Founded in 2016, Scale AI meshes machine learning with ‘human-in-the-loop’ oversight to manage and annotate large volumes of data, which is vital for training AI systems across industries such as autonomous vehicles.
But most data is unstructured, making it difficult for AI systems to use this data off the bat. It needs to be labeled, which is a resource intensive endeavor especially with large data sets. Scale AI provides companies with data correctly annotated and primed for training models. It also specializes for different industries with different needs — a self-driving car startup will likely need labeled data from cameras and Lidar, whereas natural language processing (NLP) use-cases will need annotated text.
The company counts customers including Microsoft, Toyota, GM, Meta, the U.S. Department of Defense and, as of last August, ChatGPT-maker OpenAI, which is tapping Scale AI to allow companies to fine-tune its GPT-3.5 text-generating models.

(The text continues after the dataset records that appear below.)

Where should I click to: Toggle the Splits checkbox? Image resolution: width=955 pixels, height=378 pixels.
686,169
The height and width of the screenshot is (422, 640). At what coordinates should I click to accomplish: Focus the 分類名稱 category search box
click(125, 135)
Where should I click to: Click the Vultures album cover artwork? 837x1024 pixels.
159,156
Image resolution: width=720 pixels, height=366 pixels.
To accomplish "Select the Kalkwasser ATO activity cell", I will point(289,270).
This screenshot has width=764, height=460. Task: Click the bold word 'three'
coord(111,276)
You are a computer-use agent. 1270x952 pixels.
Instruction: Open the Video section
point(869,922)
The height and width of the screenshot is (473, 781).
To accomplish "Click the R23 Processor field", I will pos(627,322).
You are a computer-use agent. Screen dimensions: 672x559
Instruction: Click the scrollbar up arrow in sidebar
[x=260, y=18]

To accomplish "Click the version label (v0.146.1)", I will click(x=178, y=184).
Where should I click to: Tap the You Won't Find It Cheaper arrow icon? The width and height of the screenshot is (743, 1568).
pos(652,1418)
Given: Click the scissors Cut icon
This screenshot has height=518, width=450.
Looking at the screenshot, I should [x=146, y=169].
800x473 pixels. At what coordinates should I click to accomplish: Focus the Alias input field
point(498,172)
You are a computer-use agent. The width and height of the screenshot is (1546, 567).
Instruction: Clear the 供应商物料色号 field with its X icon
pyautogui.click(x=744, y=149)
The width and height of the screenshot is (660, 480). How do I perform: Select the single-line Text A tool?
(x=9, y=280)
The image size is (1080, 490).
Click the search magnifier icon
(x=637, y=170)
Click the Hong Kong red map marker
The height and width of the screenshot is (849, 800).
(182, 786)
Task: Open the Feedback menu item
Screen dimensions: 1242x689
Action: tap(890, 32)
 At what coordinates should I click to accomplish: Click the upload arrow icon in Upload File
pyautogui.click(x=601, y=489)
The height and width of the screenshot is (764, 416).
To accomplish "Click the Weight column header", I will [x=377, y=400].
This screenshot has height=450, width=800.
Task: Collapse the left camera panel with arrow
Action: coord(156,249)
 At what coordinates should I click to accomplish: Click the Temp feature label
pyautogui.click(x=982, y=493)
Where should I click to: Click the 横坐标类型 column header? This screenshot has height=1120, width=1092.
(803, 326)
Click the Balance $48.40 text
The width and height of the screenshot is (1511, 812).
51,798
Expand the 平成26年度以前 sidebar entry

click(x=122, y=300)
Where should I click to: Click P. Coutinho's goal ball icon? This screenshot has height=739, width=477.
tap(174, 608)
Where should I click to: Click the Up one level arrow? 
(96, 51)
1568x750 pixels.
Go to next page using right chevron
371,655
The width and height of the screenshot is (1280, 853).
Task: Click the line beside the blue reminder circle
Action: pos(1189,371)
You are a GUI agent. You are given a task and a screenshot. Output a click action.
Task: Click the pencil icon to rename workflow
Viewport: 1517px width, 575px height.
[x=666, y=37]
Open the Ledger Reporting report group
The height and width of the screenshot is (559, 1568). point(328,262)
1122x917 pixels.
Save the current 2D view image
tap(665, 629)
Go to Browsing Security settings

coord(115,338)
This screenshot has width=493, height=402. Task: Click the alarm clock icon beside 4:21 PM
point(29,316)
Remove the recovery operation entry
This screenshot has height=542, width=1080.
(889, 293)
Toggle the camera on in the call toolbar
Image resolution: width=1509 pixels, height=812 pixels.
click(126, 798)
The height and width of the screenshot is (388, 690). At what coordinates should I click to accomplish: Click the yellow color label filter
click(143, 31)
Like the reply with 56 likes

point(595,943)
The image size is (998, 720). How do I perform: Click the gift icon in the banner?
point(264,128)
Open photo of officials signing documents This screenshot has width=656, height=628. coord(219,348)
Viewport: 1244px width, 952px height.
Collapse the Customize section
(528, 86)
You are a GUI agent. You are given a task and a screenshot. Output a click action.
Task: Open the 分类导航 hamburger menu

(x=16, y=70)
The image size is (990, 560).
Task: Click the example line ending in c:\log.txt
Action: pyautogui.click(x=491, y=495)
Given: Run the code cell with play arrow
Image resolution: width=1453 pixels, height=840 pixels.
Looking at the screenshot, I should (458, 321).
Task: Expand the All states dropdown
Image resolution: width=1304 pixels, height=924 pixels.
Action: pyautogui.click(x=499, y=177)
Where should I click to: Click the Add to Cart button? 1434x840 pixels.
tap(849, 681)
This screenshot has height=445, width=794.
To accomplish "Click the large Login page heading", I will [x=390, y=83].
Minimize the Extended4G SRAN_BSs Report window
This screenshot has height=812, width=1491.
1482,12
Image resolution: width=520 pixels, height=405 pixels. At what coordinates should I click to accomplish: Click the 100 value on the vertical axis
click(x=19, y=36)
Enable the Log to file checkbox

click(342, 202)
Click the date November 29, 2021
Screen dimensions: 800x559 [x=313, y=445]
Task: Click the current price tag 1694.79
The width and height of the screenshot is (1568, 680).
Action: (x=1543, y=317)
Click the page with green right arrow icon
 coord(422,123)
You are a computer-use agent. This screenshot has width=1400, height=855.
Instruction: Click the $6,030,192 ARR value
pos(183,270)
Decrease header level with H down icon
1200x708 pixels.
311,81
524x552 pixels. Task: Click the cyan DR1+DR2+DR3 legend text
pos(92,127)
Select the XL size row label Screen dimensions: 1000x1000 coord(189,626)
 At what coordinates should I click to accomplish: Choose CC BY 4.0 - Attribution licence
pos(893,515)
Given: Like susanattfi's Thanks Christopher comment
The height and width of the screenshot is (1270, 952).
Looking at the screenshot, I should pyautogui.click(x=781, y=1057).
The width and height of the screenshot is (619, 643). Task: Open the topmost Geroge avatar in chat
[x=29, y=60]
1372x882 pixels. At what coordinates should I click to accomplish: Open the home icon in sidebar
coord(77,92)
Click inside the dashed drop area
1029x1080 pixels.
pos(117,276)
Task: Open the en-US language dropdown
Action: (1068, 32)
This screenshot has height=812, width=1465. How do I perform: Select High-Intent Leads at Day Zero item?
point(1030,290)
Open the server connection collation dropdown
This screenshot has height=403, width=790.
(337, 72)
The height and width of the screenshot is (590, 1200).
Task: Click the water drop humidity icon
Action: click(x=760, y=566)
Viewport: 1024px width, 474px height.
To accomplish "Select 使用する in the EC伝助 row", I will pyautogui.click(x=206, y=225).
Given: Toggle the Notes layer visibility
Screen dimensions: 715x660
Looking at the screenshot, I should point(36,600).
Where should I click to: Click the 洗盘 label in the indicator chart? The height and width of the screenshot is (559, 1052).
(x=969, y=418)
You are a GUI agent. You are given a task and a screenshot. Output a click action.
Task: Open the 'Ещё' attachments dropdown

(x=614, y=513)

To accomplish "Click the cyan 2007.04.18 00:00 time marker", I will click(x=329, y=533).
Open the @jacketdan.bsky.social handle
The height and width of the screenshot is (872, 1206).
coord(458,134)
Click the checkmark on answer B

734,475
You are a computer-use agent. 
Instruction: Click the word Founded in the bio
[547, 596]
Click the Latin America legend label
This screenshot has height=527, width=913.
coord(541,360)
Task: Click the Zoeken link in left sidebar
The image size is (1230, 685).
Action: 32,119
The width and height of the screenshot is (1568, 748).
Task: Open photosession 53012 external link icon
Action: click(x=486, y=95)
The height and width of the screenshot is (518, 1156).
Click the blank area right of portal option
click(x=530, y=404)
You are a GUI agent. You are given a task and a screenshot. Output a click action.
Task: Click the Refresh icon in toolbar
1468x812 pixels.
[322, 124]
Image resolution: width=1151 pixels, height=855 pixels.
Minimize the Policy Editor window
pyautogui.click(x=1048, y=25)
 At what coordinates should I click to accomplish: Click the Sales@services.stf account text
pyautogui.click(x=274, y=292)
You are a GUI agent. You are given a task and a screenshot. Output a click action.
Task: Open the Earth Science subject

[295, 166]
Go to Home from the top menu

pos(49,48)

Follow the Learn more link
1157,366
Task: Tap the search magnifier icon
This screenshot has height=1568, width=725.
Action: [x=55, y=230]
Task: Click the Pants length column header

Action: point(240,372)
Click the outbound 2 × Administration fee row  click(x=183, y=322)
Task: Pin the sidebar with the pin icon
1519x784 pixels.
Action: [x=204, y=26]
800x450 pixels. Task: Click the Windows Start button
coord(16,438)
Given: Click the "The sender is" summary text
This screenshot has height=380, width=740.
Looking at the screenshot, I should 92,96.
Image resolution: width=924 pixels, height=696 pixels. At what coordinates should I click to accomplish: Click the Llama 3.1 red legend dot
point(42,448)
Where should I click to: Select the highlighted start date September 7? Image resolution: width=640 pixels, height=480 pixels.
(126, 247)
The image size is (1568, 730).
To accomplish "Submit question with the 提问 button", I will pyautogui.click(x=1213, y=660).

With another $1 billion in the bank, Scale AI says that it’s using its fresh cash injection to help accelerate the “abundance of frontier data that will pave our road to artificial general intelligence.”
“Data abundance is not the default — it’s a choice,” Scale AI CEO and founder Alexandr Wang said in a press release. “It requires bringing together the best minds in engineering, operations, and AI. Our vision is one of data abundance, where we have the means of production to continue scaling frontier LLMs many more orders of magnitude. We should not be data-constrained in getting to GPT-10.”